Indias only individual gold medal winner is ready to fire another shot
Last Updated 21 July 2012, 15:33 IST

When Abhinav Bindra lines up to fire the first shot of the 10M air rifle event in London, it is hard to imagine his thoughts flying back to an August day in Beijing, four years ago.


August 11, 2008, to be precise. That was the day when he fired the shot that changed his life forever, and also the way India will ever approach an Olympic Games.

No individual Olympic gold medal even after decades of trying – that was India’s history in the quadrennial sporting fiesta. It was Bindra’s chance to change it. Hours, days and years of hard work then finally boiled down to this shot – the tenth and final shot in the gold medal round.

Perfection means he needs to shoot 10.9. Bindra is not perfect, at least on this shot. His nerves of steel are good enough to pull off a 10.8 – not perfect but still a magical figure that will define the strength of his mind and seal his place in the pages of history.

The significance of the gold that he won on that day is evident in the way India is heading to London. Most importantly, it has ensured that the country’s athletes will have an extra spring in their strides at these Games. An intangible element called confidence will course through their veins, thanks to the unbreakable will of a champion performer.

But will the Bindra mind hark back to that golden day, come July 30?
“Winning in Beijing has not given me any free points for London,”  Bindra had said back in November, showing how detached he was from the past and how focused he was about the task on hand.

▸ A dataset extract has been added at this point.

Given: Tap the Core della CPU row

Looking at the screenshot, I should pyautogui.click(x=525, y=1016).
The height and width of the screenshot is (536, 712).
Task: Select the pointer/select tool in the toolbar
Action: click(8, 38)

“Defending champion, certainly I am going to be, but I will be starting a fresh competition. I have to prepare for every shot, I have to kill myself -- not kill myself, I have to be on top of every shot and that is what I look to do. Whatever has to happen will happen,” he had said.


The Bindra journey with its strong links to the Olympic Games is one of the most remarkable tales in Indian sport. London will be Bindra’s fourth Olympics -- not a stupendous feat in itself but a hugely inspiring one considering the odds he was up against.


Bindra was only 17 when he made his Olympic debut in Sydney 2000. Competing after earning a hardship quota (for deserving shooters who doesn’t hold a quota place) with a world junior record, Bindra missed the final by one point but was richer for the experience.


Devastated


His second Games, Athens in 2004, was a crushing story. Well prepared and poised to strike, Bindra’s world came crashing down around him as a faulty floor upset his final performance. Seventh place was a poor reward for the work he had put in.
Beijing 2008 then altered everything. By the time the Games arrived, Bindra had moved far beyond the world that featured mere victories and defeats. A sage-like mentality had taken over him. The journey and the effort that went into it had become more important than the ultimate result. His calmness was astounding even to his coach Gaby Buehlmann, a five-time Olympian herself.


Two years before Beijing, Bindra had become the world champion, braving a serious back problem. Overcoming that he had prepared for his biggest examination in the toughest of ways, from brain-mapping to commando training.

He had conquered his fears and arrived with the feeling that he was already a winner. Nothing could stop his march, not even a rifle that was allegedly tampered with just before the final.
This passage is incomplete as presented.